Deixei ela na minha vizinha, pra afastá-la um pouco daquela situação, mas ela ligou a televisão e a primeira imagem que apareceu foi a do pai dela. Ela tinha só 13 anos. Foi a partir daí que eu fui conhecer a comunidade, o que é viver em comunidade, recebi muita ajuda dos meus vizinhos.

Quando meu marido morreu eu não trabalhava, não tinha dinheiro e me vi sozinha tendo que criar a minha filha. Lavei até roupa para conseguir dinheiro enquanto não saía a pensão. O tempo passa, você tenta se acostumar, mas esquecer não dá. É como uma cicatriz que fica. Você toca nela e dói.

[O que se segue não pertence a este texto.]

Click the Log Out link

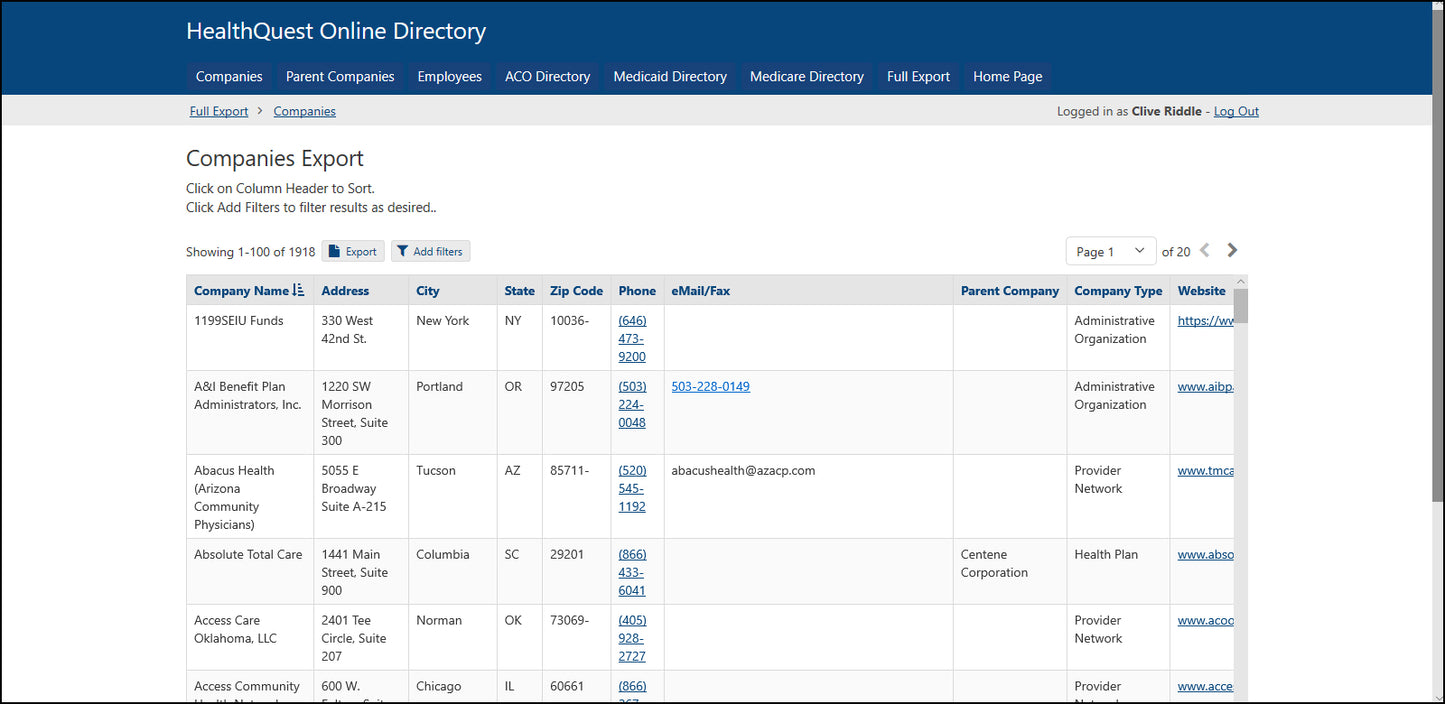click(x=1236, y=112)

ENTENDA A CHACINA DE VIGÁRIO GERAL

  • Zeca Guimarães/Folhapress

    A chacina de Vigário Geral ocorreu no dia 29 de agosto de 1993. No total, 21 moradores morreram durante a ação criminosa de policiais militares que integravam um grupo de extermínio conhecido como "Cavalos Corredores". A motivação do crime teria sido quatro homicídios contra PMs do 9º BPM (Rocha Miranda) supostamente cometidos por traficantes da comunidade. No dia da vingança, porém, só havia inocentes na favela. Dos 52 acusados em um processo complexo, marcado por polêmicas e que posteriormente foi desmembrado, apenas sete policiais foram condenados, dos quais três conseguiram a absolvição em um segundo julgamento e um acabou sendo morto após fugir da prisão. Dos três que continuaram detidos, apenas um continua na prisão: o PM Sirlei Alves Teixeira, apontado como o mais violento do grupo de extermínio. Ele chegou a fugir do sistema prisional, em 2007, mas posteriormente foi preso em flagrante após participar de um assalto a uma agência da Caixa Econômica Federal, pelo qual foi condenado a oito anos de prisão pela Justiça Federal.